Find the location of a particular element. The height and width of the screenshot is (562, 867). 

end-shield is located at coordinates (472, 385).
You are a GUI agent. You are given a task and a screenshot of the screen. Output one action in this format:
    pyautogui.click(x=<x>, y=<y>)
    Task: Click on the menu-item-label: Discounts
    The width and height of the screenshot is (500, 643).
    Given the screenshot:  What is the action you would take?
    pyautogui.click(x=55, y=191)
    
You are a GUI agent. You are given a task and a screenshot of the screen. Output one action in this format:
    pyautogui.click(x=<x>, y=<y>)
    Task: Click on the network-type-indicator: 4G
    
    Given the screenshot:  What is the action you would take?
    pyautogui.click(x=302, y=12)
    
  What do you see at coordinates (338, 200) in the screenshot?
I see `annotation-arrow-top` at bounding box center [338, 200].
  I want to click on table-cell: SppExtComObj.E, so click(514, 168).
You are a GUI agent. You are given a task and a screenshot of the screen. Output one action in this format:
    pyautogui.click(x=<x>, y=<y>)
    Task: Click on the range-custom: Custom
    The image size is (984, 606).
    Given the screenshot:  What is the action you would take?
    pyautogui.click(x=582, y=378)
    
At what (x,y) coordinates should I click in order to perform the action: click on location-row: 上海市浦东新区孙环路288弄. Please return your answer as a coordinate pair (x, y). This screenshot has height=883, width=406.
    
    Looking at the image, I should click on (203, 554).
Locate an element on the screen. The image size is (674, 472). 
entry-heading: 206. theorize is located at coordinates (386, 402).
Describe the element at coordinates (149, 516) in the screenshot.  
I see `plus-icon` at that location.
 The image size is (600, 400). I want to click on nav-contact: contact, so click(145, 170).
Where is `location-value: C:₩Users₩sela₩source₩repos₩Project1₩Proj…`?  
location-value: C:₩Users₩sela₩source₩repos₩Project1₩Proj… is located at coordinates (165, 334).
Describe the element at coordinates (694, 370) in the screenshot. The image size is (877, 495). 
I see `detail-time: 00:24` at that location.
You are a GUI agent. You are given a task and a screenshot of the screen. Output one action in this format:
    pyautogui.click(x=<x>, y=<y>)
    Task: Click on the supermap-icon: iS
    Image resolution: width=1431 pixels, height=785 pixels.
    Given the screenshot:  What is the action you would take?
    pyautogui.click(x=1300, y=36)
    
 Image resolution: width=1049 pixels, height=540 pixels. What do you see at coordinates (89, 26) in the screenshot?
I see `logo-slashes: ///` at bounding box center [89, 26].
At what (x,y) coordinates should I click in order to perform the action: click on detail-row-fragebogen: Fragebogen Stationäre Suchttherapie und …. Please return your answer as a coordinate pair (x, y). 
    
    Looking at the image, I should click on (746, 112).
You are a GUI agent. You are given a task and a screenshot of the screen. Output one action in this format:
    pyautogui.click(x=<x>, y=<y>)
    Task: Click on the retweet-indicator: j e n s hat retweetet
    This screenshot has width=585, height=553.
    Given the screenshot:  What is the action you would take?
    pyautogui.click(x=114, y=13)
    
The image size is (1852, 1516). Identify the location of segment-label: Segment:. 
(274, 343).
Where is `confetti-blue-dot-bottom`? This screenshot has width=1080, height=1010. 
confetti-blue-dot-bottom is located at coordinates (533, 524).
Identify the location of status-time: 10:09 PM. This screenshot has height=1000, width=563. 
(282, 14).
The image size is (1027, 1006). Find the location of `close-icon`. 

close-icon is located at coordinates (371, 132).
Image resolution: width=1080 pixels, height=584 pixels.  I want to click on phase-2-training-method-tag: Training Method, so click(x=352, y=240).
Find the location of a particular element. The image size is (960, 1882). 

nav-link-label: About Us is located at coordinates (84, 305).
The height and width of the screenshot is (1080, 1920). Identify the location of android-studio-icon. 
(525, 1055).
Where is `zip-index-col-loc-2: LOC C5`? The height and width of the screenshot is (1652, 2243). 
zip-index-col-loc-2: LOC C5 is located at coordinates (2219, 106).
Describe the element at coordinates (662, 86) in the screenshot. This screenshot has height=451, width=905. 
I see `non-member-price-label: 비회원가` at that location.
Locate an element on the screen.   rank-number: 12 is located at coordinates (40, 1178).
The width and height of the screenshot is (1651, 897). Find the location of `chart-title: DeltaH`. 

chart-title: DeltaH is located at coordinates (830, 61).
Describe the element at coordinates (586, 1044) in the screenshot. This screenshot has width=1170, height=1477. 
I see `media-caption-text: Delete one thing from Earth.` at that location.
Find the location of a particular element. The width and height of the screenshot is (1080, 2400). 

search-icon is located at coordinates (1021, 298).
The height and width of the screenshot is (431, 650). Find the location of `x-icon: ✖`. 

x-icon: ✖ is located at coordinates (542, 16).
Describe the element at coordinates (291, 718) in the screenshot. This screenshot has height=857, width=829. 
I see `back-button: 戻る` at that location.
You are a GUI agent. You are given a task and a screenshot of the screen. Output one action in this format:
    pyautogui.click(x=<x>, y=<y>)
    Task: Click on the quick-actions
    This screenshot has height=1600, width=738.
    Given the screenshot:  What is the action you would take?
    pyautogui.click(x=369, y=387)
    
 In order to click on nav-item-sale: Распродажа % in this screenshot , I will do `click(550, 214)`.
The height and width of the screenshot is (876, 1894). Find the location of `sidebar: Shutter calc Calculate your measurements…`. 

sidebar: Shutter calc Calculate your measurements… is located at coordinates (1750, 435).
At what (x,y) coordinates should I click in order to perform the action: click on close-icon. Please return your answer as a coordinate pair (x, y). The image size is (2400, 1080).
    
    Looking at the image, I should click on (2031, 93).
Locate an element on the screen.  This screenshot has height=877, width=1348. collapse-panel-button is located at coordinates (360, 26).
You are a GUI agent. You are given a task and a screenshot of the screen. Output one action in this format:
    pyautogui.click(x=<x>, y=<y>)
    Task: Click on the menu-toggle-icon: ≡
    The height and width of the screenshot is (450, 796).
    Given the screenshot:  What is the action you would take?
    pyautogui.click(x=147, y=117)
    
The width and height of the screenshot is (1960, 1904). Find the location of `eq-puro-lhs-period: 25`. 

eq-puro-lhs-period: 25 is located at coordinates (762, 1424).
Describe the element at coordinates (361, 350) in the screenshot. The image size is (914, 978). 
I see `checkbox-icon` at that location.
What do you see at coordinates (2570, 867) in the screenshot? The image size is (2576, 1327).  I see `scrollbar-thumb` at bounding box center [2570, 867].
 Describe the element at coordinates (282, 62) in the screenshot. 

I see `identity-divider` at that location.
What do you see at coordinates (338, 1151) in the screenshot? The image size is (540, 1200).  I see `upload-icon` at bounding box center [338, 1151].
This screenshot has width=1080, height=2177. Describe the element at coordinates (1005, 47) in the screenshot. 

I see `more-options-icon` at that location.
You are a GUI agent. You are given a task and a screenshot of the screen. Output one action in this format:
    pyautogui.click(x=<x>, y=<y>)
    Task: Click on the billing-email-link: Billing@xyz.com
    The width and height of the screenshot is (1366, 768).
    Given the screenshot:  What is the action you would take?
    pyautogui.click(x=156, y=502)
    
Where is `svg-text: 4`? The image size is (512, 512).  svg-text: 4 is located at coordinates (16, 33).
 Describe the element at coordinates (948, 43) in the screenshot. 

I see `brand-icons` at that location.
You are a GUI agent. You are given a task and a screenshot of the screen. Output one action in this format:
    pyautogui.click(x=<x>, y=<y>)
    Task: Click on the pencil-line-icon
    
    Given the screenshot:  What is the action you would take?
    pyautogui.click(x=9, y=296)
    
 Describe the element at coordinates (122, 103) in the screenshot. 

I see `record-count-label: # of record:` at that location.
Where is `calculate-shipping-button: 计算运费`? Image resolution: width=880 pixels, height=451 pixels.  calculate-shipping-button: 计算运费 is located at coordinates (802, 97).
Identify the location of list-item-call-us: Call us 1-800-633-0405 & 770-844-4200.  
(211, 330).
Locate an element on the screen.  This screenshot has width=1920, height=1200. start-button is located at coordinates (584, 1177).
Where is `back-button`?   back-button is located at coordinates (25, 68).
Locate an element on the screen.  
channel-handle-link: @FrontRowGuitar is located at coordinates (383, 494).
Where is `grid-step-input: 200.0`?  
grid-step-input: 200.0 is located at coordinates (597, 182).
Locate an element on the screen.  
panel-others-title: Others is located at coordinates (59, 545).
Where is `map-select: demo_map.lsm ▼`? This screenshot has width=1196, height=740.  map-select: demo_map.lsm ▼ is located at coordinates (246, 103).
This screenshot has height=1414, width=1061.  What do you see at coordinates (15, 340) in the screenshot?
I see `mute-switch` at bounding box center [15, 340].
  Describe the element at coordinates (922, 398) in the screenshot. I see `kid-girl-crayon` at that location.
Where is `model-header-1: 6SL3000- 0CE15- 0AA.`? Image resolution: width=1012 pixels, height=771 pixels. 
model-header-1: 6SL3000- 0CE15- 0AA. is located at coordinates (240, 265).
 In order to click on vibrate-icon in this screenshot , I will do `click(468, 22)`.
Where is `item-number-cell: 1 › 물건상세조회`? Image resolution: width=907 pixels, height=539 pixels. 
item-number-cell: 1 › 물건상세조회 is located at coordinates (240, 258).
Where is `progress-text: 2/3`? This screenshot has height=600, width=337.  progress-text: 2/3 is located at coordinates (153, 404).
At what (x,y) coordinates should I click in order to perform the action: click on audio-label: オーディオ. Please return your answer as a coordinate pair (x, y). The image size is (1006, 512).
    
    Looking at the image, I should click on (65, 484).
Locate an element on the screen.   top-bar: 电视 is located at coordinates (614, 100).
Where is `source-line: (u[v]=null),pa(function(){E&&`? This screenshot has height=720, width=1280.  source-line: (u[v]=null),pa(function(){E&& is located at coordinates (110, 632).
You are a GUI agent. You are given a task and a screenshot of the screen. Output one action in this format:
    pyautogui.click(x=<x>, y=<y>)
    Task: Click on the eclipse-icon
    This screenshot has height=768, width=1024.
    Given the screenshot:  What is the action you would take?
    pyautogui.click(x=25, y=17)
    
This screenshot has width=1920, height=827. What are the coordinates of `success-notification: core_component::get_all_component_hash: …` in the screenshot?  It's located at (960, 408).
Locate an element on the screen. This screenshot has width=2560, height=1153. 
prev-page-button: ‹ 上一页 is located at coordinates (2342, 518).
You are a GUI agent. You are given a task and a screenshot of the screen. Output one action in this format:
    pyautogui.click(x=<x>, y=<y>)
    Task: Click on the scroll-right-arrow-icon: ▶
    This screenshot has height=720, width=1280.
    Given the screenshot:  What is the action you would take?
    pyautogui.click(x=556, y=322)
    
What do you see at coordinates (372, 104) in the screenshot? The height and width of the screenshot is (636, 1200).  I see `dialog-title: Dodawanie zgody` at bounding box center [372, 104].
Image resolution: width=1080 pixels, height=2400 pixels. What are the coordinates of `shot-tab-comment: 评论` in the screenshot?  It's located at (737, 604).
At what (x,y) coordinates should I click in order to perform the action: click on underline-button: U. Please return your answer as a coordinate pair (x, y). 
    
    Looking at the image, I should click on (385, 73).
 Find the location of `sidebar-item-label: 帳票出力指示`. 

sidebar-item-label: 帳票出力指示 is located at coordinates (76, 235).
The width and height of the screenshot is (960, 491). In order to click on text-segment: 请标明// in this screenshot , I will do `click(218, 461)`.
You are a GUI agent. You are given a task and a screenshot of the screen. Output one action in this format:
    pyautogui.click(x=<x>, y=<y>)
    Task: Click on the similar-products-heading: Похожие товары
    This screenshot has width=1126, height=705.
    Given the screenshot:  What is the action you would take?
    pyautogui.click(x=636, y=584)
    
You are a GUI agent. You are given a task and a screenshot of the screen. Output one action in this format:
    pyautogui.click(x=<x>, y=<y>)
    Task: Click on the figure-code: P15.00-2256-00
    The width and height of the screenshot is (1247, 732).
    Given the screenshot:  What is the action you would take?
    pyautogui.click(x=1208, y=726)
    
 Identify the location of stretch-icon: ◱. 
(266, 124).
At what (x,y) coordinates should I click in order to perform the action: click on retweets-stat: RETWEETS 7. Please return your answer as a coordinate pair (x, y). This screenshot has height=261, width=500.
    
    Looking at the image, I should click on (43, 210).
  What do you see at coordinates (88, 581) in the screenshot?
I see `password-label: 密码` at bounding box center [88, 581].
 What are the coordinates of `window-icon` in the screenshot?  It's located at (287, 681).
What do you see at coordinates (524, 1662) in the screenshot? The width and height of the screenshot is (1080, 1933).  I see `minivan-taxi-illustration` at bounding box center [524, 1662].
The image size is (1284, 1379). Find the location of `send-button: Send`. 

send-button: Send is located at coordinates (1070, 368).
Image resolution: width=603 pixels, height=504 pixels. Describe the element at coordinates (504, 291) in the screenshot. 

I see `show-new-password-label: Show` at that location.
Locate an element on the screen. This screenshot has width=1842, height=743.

** WHAT IS REQUIRED **
Rewrite the records starting at the line that contains "Identify the location of list-item-call-us: Call" and ending at the line that contains "coordinates (584, 1177).", swapping "Identify" for "Determine" and leaving everything else unchanged.

** RESULT **
Determine the location of list-item-call-us: Call us 1-800-633-0405 & 770-844-4200.  
(211, 330).
Locate an element on the screen.  This screenshot has width=1920, height=1200. start-button is located at coordinates (584, 1177).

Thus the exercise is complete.